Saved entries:
==*==

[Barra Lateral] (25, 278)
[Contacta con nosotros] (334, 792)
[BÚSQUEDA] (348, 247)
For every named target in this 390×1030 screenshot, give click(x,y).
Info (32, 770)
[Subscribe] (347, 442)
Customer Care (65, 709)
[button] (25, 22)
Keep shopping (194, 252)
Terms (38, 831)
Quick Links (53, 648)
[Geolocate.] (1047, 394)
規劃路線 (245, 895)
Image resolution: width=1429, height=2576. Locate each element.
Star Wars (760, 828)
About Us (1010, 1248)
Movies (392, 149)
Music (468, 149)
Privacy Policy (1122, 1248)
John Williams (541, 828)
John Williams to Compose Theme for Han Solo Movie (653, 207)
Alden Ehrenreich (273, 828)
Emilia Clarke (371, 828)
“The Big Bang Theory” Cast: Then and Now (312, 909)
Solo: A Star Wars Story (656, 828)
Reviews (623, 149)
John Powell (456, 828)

==*==

Directions: Which lines run from the one containing "Privacy Policy (1122, 1248)" to the end of the data? Output them exactly, with nothing added.

Output:
Privacy Policy (1122, 1248)
John Williams (541, 828)
John Williams to Compose Theme for Han Solo Movie (653, 207)
Alden Ehrenreich (273, 828)
Emilia Clarke (371, 828)
“The Big Bang Theory” Cast: Then and Now (312, 909)
Solo: A Star Wars Story (656, 828)
Reviews (623, 149)
John Powell (456, 828)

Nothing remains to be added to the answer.